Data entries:
>>

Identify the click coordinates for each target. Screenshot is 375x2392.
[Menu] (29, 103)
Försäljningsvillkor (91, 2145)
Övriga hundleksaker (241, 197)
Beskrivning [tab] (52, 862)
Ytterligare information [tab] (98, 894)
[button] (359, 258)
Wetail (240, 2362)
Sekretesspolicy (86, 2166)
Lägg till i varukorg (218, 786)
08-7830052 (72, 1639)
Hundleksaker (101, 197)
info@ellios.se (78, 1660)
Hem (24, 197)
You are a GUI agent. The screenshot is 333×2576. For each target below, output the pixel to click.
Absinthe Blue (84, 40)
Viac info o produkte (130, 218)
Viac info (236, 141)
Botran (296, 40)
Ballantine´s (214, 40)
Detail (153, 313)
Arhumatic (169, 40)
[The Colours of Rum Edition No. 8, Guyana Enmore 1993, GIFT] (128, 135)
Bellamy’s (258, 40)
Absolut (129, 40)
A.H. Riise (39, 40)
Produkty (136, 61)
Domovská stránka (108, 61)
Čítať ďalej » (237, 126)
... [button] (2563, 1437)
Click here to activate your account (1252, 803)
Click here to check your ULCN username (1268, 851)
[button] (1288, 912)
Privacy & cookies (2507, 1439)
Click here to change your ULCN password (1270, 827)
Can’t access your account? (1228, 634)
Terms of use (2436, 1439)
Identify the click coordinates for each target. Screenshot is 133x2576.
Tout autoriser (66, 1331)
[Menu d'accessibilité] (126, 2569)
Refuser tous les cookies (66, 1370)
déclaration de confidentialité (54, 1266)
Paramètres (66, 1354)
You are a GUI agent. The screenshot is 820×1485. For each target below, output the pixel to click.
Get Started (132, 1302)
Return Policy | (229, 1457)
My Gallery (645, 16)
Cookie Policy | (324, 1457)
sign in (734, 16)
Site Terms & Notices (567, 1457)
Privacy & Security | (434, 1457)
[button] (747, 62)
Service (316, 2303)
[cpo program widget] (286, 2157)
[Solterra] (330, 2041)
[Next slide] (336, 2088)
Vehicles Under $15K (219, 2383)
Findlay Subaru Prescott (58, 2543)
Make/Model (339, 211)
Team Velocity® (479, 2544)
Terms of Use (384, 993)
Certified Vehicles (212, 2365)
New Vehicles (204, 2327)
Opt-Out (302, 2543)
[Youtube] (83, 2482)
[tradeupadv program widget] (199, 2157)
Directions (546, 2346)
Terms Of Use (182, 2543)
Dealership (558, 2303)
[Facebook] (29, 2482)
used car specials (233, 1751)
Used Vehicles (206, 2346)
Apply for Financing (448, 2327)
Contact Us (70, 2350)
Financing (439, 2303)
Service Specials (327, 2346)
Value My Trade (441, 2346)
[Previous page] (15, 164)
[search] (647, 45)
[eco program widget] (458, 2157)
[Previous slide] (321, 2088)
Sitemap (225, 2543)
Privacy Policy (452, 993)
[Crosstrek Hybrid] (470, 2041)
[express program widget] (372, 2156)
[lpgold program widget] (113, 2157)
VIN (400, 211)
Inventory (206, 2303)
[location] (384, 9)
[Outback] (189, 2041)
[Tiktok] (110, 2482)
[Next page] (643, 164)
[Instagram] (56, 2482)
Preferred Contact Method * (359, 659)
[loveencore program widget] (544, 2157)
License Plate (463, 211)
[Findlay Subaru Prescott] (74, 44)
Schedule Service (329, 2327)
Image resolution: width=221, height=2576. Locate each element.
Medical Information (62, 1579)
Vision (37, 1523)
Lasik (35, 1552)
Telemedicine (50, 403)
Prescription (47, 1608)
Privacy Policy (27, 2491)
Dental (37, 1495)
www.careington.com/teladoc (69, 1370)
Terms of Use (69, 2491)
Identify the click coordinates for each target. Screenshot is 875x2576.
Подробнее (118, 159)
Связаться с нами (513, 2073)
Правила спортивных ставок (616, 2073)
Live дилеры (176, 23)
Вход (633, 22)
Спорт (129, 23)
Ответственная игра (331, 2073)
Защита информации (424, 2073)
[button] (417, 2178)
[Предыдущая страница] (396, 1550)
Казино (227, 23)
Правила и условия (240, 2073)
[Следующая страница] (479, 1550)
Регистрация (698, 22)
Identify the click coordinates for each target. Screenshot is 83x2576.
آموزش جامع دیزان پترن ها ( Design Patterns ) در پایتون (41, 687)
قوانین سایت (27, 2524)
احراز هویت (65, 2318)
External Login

<<

DESCRIPTION OF THE TASK |
Match on "Vehicles" and copy out every line of the entries that contains it.

SOLUTION TO THIS EXERCISE |
Vehicles Under $15K (219, 2383)
Certified Vehicles (212, 2365)
New Vehicles (204, 2327)
Used Vehicles (206, 2346)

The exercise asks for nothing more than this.